Dataset entries:
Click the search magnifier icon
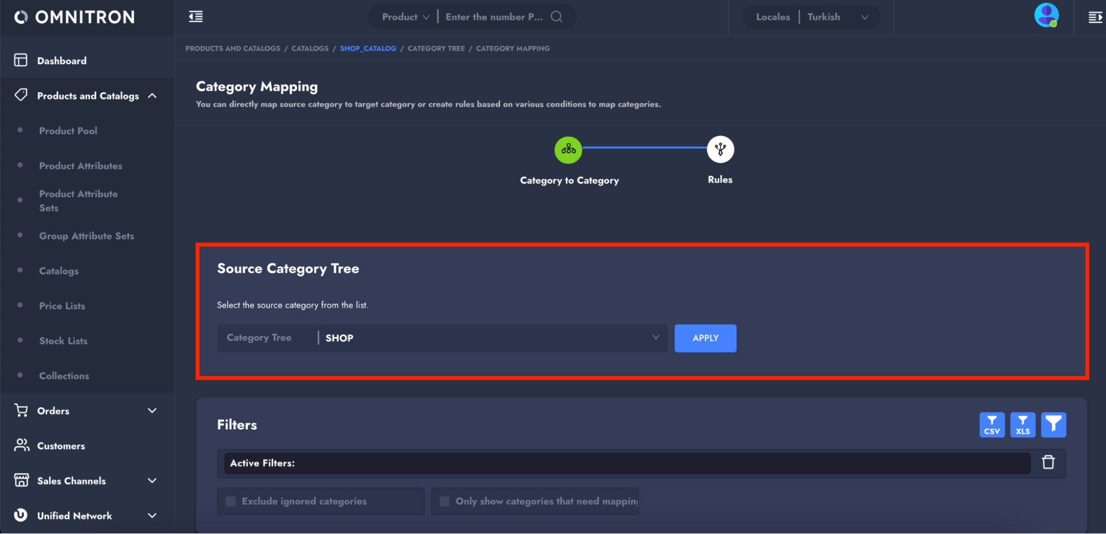This screenshot has height=534, width=1106. tap(557, 17)
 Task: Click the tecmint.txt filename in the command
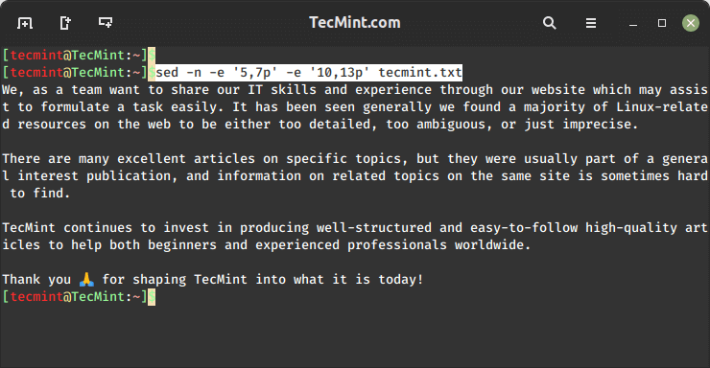coord(420,72)
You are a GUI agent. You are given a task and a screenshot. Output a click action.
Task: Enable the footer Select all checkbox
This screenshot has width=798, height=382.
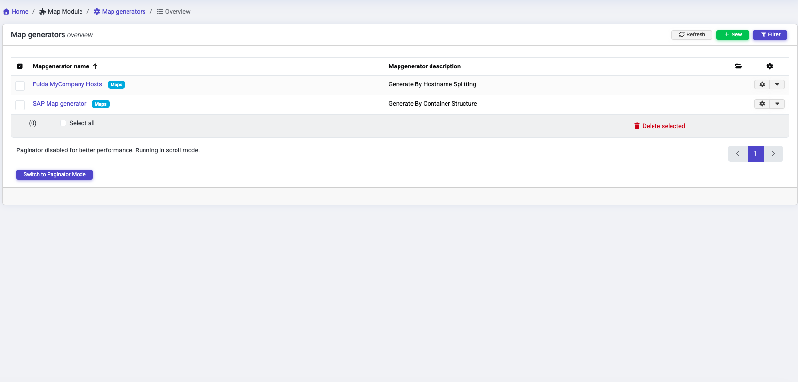coord(63,123)
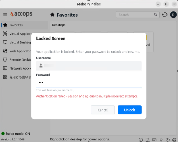Open the R user profile avatar
The image size is (178, 142).
[x=173, y=15]
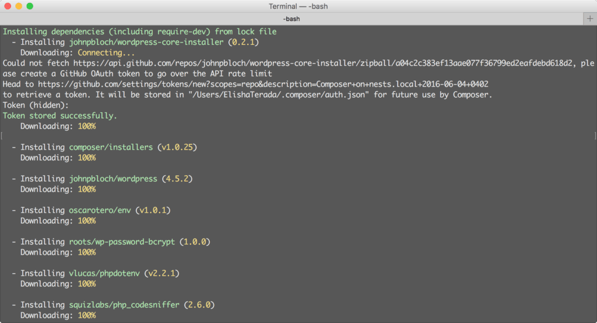This screenshot has height=323, width=597.
Task: Click the Token stored successfully message
Action: point(60,116)
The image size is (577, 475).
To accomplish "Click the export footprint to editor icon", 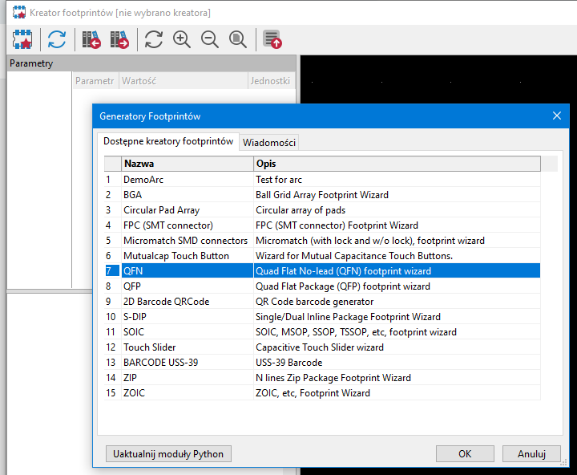I will 272,39.
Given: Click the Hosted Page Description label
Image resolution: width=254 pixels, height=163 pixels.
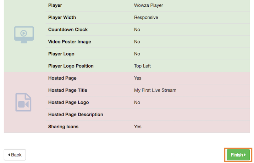Looking at the screenshot, I should (x=76, y=115).
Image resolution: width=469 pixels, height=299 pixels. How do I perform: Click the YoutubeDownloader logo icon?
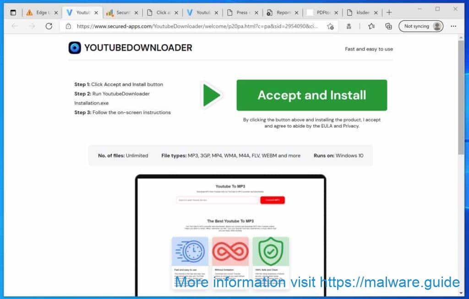coord(75,47)
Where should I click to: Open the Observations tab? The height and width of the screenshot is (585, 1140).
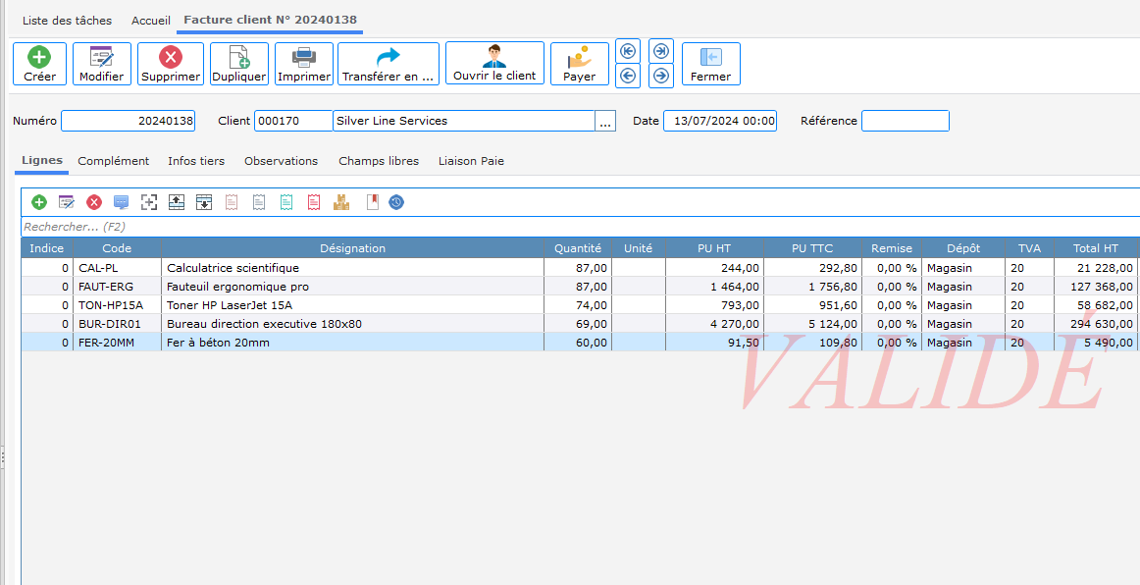281,161
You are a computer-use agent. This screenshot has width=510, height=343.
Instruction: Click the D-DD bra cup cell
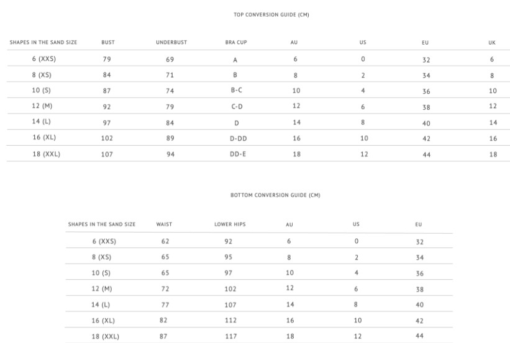(238, 138)
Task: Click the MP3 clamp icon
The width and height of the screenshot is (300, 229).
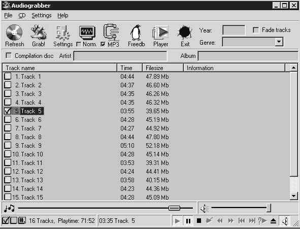Action: [x=111, y=32]
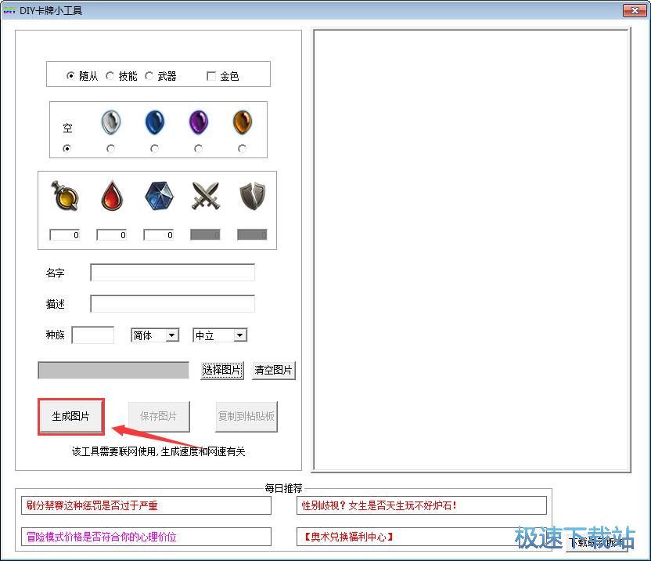The width and height of the screenshot is (651, 561).
Task: Open the 【奥术兑换福利中心】 link
Action: (x=346, y=537)
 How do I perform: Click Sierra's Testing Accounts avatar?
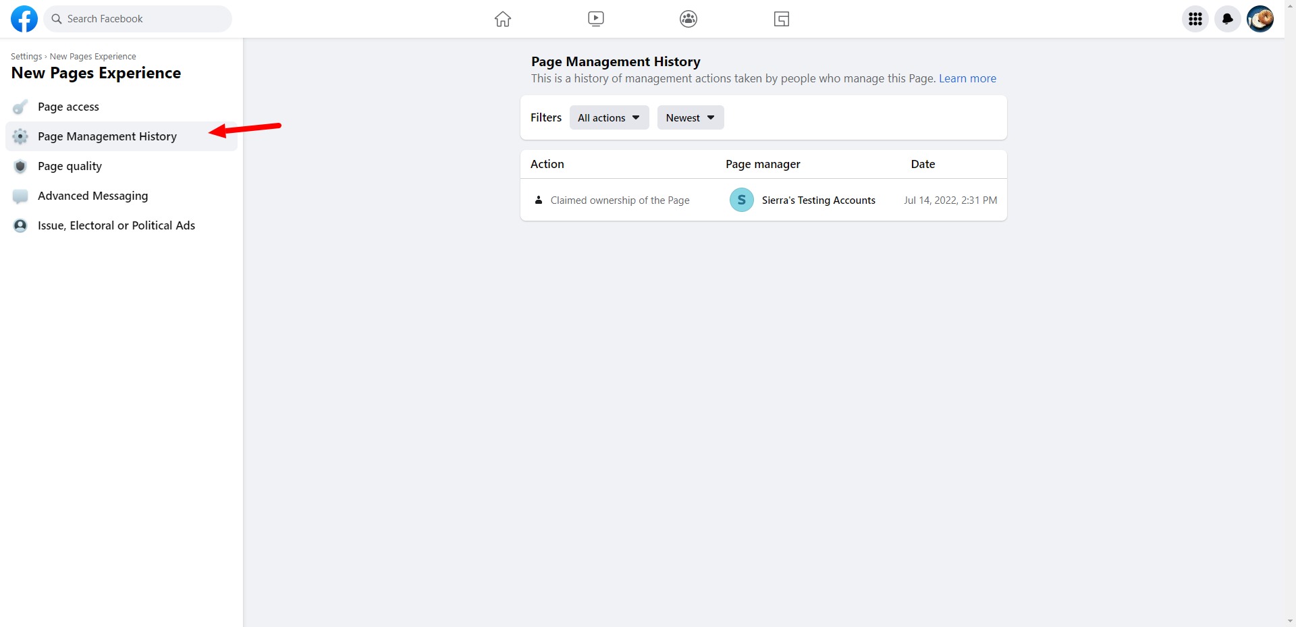click(x=741, y=200)
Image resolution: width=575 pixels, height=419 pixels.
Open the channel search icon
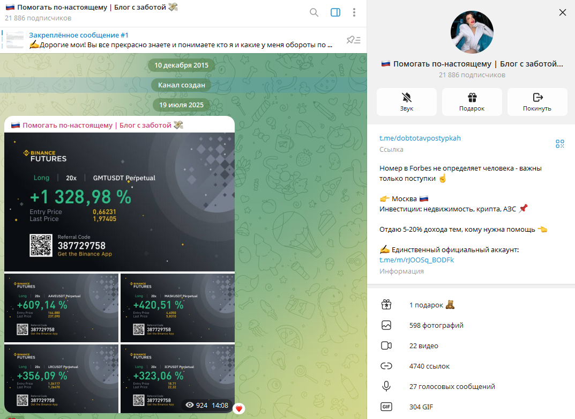(x=314, y=12)
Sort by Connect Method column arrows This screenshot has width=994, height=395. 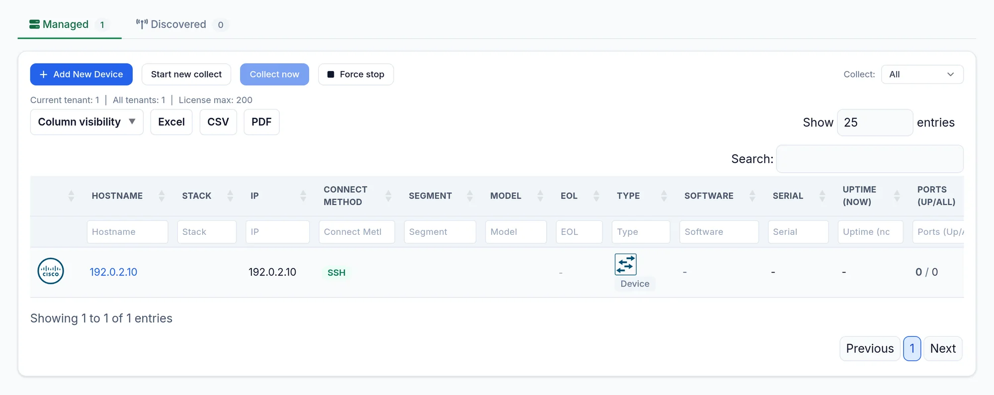[389, 196]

- WHAT YOU ARE ASKED TO DO -
Check each line above for the string "agent" and return those that contain it.

- OUTPUT FOR THIS TASK -
You are a GUI agent. You are given a task and a screenshot. Output a click action.
You are a computer-use agent. This screenshot has width=510, height=343.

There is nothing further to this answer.